In Northern Kenya, Where Climate Change Is Measured In Starving Children

The worst drought in 40 years, which has deepened from the effects of climate change, is hitting the young the hardest around the Horn of Africa. A close-up look at the victims, and attempts to save lives and limit lasting effects on an already fragile region in Kenya.

Photo of five mothers holding their malnourished children

At feeding time, nurses and aides encourage mothers to socialize their children and stimulate them to eat.

Georgina Gustin

KAKUMA — The words "Stabilization Ward" are painted in uneven black letters above the entrance, but everyone in this massive refugee camp in Kakuma, Kenya, calls it ya maziwa: The place of milk.

Rescue workers and doctors, mothers and fathers, have carried hundreds of starving children through the doors of this one-room hospital wing, which is sometimes so crowded that babies and toddlers have to share beds. A pediatric unit is only a few steps away, but malnourished children don’t go there. They need special care, and even that doesn’t always save them.

In an office of the International Rescue Committee nearby, Vincent Opinya sits behind a desk with figures on dry-erase boards and a map of the camp on the walls around him. “We’ve lost 45 children this year due to malnutrition,” he says, juggling emergencies, phone calls, and texts. “We’re seeing a significant increase in malnutrition cases as a result of the drought — the worst we’ve faced in 40 years.”

From January to June, the ward experienced an 800 percent rise in admissions of children under 5 who needed treatment for malnourishment — a surge that aid groups blame mostly on a climate change-fueled drought that has turned the region into a parched barren.

Opinya, the nutrition manager for the IRC here, has had to rattle off these statistics many times, but the reality of the numbers is starting to crack his professional armor. “It’s a very sad situation,” he says, wearily. And he believes it will only get worse. A third year of drought is likely on the way.

More children may die. But millions will survive malnutrition and hunger only to live through a compromised future, researchers say. The longer-term health effects of this drought — weakened immune systems, developmental problems — will persist for a generation or more, with consequences that will cascade into communities and societies for decades.

- [Recorded data]:
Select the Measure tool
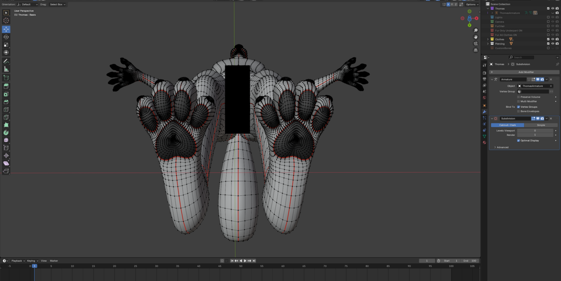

- [Aim of the exercise]: Copy the text about the drought in northern Kenya between "Photo of five" and "place of milk.", inclusive, swapping "nurses" for "health workers". The listing above can be ignored.

- [Solution to this exercise]:
Photo of five mothers holding their malnourished children

At feeding time, health workers and aides encourage mothers to socialize their children and stimulate them to eat.

Georgina Gustin

KAKUMA — The words "Stabilization Ward" are painted in uneven black letters above the entrance, but everyone in this massive refugee camp in Kakuma, Kenya, calls it ya maziwa: The place of milk.